● **What is needed**:
Reproduce the items verbatim, from the beginning through the line containing "Looking at the screenshot, I should [x=423, y=498].", inclusive.

::: Dataset records :::

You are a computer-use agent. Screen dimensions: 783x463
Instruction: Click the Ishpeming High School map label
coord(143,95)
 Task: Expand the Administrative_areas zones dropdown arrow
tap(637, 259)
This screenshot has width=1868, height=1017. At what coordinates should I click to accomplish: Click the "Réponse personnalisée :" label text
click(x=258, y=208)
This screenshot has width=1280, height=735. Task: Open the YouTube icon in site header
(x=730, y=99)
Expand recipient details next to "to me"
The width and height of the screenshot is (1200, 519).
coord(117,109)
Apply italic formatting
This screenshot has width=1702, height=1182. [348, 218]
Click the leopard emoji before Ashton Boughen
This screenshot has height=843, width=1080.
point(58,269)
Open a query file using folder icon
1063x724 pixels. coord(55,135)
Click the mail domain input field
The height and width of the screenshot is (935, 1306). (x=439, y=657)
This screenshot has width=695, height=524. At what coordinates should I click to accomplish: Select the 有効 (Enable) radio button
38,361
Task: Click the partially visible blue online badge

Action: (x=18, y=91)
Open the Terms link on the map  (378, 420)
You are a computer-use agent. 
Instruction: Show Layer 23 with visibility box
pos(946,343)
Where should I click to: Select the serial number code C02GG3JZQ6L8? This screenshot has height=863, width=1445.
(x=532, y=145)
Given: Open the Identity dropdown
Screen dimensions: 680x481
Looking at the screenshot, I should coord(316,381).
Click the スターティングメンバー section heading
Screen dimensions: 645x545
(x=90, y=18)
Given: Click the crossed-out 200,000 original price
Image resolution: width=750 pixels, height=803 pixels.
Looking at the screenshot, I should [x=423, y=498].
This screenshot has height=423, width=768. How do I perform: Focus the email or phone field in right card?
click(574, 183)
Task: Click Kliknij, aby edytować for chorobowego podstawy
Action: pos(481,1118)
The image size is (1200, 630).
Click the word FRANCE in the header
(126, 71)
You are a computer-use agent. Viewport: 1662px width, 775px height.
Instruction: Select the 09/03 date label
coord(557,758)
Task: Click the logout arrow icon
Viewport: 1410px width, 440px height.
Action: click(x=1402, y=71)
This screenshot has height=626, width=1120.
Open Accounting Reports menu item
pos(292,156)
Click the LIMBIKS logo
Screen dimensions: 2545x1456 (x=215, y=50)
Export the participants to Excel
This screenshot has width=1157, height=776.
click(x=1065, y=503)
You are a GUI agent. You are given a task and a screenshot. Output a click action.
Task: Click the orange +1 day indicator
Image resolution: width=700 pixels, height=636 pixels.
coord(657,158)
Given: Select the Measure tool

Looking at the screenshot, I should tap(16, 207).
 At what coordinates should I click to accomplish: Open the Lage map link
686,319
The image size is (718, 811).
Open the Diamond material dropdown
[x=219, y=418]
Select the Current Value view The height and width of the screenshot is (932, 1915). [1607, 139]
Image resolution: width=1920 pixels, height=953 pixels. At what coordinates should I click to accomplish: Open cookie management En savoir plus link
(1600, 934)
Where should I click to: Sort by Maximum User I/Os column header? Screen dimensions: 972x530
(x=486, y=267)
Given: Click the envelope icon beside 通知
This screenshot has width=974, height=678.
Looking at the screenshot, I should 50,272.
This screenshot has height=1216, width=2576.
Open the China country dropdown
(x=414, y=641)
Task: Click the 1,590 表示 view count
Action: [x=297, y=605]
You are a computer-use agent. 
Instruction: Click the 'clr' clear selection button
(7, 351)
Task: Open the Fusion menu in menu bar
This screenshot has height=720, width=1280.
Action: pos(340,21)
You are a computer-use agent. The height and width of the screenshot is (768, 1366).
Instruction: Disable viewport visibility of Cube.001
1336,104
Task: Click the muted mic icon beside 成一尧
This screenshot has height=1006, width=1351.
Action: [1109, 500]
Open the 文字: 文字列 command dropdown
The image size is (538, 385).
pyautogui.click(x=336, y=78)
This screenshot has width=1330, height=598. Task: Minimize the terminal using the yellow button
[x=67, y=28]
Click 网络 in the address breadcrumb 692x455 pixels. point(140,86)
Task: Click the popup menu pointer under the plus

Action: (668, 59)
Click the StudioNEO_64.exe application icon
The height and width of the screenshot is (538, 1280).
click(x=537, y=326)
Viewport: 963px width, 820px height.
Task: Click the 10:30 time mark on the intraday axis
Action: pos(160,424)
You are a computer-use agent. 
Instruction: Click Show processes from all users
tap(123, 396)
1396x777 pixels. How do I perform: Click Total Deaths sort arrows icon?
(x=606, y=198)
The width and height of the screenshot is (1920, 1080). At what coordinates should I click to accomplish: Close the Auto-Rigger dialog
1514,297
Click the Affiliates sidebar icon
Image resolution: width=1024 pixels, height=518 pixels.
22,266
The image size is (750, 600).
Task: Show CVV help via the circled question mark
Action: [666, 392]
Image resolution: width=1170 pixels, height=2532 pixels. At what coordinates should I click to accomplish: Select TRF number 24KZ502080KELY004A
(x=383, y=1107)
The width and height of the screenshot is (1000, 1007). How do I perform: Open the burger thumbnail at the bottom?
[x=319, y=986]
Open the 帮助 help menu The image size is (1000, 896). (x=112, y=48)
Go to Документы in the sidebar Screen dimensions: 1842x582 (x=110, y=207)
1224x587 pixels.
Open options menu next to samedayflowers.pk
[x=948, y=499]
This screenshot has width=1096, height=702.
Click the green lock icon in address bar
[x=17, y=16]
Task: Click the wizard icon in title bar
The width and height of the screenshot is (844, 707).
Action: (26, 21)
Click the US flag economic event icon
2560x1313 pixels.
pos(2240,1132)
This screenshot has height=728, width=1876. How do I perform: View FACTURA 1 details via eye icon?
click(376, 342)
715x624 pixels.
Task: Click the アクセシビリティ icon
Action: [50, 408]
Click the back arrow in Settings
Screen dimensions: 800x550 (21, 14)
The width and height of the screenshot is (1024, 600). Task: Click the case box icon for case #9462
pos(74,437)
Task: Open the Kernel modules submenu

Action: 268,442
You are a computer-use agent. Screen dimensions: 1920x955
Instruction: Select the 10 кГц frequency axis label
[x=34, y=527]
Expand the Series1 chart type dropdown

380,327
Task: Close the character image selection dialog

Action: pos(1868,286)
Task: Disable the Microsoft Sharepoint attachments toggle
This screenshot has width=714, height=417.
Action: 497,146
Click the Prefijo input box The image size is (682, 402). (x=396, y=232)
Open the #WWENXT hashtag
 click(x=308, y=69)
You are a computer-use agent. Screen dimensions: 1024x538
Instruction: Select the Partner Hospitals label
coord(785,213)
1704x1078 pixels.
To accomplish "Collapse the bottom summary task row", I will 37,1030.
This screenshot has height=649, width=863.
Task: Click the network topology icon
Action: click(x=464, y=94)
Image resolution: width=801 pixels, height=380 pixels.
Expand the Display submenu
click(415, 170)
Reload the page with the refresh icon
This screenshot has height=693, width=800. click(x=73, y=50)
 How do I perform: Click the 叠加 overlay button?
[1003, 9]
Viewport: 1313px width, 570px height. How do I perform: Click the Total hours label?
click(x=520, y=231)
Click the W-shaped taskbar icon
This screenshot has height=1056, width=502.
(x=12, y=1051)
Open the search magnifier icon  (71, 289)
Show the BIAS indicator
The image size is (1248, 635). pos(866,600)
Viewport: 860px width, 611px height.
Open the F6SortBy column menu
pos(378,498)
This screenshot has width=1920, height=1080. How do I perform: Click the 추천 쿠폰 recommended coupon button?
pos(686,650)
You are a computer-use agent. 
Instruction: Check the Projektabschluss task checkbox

:::

● **Task response**:
You are a computer-use agent. Screen dimensions: 783x463
Instruction: Click the Ishpeming High School map label
coord(143,95)
 Task: Expand the Administrative_areas zones dropdown arrow
tap(637, 259)
This screenshot has width=1868, height=1017. At what coordinates should I click to accomplish: Click the "Réponse personnalisée :" label text
click(x=258, y=208)
This screenshot has width=1280, height=735. Task: Open the YouTube icon in site header
(x=730, y=99)
Expand recipient details next to "to me"
The width and height of the screenshot is (1200, 519).
coord(117,109)
Apply italic formatting
This screenshot has width=1702, height=1182. [348, 218]
Click the leopard emoji before Ashton Boughen
This screenshot has height=843, width=1080.
point(58,269)
Open a query file using folder icon
1063x724 pixels. coord(55,135)
Click the mail domain input field
The height and width of the screenshot is (935, 1306). (x=439, y=657)
This screenshot has width=695, height=524. At what coordinates should I click to accomplish: Select the 有効 (Enable) radio button
38,361
Task: Click the partially visible blue online badge

Action: (x=18, y=91)
Open the Terms link on the map  (378, 420)
You are a computer-use agent. 
Instruction: Show Layer 23 with visibility box
pos(946,343)
Where should I click to: Select the serial number code C02GG3JZQ6L8? This screenshot has height=863, width=1445.
(x=532, y=145)
Given: Open the Identity dropdown
Screen dimensions: 680x481
Looking at the screenshot, I should coord(316,381).
Click the スターティングメンバー section heading
Screen dimensions: 645x545
(x=90, y=18)
Given: Click the crossed-out 200,000 original price
Image resolution: width=750 pixels, height=803 pixels.
Looking at the screenshot, I should [x=423, y=498].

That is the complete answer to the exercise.